Clôture des Etats Généraux de l'alimentation

Après 5 mois de travaux, le Premier ministre a clos, hier, les Etats généraux de l’alimentation. Si sur la première partie, il a donné des orientations claires avec notamment l’annonce d’un projet de loi prochainement, sur la seconde, beaucoup d’éléments demeurent en suspens, et donc on peut espérer que ces sujets d’importance pour notre filière restent ouverts à la discussion.

Le Premier ministre a ainsi annoncé cinq plans distincts qui seront présentés au cours du  premier semestre 2018: le plan d’investissement de 5 milliards d’euros, un « plan pour limiter l’usage des pesticides et sortir du glyphosate dans un délai de 3ans », un plan Ambition bio, un plan de bioéconomie et un plan restauration collective. Il est à noter que le Ministre de l’agriculture a parlé dans son discours de plan de sortie des produits phytosanitaires…
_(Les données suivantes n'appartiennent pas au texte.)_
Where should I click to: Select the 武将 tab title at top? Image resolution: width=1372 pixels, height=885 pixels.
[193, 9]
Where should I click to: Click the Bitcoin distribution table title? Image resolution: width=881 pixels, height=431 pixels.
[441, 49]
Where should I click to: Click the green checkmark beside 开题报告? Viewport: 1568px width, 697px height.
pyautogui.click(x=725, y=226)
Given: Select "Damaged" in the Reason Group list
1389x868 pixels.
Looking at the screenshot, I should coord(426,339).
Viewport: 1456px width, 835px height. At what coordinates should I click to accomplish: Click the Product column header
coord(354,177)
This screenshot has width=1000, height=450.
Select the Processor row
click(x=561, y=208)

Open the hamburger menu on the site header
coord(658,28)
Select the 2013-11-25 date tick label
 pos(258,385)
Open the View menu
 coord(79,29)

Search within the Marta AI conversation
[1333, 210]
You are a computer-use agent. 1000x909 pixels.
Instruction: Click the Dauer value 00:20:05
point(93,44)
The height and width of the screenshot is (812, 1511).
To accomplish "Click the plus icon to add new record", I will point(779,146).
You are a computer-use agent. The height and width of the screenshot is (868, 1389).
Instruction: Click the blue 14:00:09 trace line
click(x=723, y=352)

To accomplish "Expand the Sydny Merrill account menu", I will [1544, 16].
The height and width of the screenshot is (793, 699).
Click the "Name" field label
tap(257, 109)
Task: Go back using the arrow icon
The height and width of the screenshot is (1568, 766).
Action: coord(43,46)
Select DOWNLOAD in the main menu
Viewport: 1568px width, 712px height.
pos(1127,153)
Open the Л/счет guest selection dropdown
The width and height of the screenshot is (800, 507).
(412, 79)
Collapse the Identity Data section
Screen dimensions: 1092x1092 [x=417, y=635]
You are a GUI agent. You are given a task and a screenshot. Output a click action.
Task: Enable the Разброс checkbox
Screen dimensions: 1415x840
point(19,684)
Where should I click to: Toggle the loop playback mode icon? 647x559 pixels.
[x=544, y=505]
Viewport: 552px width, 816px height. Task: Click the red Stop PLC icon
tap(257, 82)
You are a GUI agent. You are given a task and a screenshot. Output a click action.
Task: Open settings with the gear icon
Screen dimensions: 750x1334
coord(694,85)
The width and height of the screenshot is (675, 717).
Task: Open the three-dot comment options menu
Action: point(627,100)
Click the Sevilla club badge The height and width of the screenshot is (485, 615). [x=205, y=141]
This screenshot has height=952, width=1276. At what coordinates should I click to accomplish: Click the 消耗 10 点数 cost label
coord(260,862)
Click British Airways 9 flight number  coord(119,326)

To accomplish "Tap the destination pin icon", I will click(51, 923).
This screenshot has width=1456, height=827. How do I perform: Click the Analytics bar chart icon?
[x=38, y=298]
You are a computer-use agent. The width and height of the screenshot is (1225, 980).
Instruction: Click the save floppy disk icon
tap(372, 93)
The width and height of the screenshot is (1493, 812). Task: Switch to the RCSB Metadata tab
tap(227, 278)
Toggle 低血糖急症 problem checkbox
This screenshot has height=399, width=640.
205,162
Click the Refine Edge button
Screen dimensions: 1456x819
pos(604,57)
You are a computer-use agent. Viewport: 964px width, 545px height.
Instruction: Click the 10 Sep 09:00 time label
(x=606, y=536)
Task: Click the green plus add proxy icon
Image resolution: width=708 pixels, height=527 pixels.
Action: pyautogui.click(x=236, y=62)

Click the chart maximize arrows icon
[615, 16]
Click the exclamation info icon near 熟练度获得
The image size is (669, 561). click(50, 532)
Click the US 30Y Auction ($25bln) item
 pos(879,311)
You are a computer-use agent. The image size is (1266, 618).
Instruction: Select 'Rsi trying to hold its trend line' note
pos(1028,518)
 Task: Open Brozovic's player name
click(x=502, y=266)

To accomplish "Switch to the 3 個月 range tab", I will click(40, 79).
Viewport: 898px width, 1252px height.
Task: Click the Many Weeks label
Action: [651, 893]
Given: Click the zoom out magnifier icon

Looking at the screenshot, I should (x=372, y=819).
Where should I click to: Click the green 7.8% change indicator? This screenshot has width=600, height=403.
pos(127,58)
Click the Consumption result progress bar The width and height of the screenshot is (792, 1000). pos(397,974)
Pour le premier Ministre, le plan concernant des produits phytosanitaires est en préparation et devrait faire l’objet d’une concertation afin qu’il soit finalisé avant la fin du premier trimestre 2018. Il n’a pas prononcé les mots « zéro phyto » comme nous les avons trop souvent entendus dernièrement et il a repris la logique de contrat de solutions plutôt que de parler d’interdictions. Il est aussi à noter que le Premier ministre  a indiqué vouloir agir « au niveau européen et national » en matière de produits phytosanitaires pour atteindre trois objectifs :

  • Exclure et substituer les molécules et les produits les plus dangereux également au niveau européen.
  • Evaluer les substances dont l’exclusion ou la substitution ne sont pas prévues (comme c’est le cas pour le glyphosate).
  • Aider les agriculteurs à développer des alternatives.

Il a par ailleurs indiqué que cela «  ça se prépare, ça s’organise, ça s’accompagne. Surtout quand les filières concernées sont exposées à la concurrence internationale et craignent des distorsions de concurrence, comme c’est le cas dans les grandes cultures ».

Naturellement, toute notre attention va se porter sur ce plan. Il y a déjà deux points de vigilance majeurs que nous connaissons. D’une part, la hausse de la redevance pour pollution diffuse et la séparation de la vente et du conseil. A l’heure où la filière connait des difficultés sans précédent, il serait aberrant de faire peser sur les producteurs, les OS et les négociants de nouvelles charges et taxes.

Cette journée de clôture a aussi été l’occasion de présenter les plans de filière voulus et demandés par le Président de la République lors de son discours à mi-parcours des EGA, et notamment le plan de transformation de la filière céréalière. L’ambition de ce plan co-construit avec l’ensemble des acteurs de la filière céréalière est de répondre aux attentes de nos clients nationaux, européens et internationaux en poursuivant trois objectifs stratégiques : rester compétitifs, créer de la valeur, fournir un produit céréalier de qualité tout en préservant l’environnement.

Beaucoup reste donc à faire et l’AGPB qui était présente à la table des négociations des EGA, reste entièrement mobilisée pour cette nouvelle étape.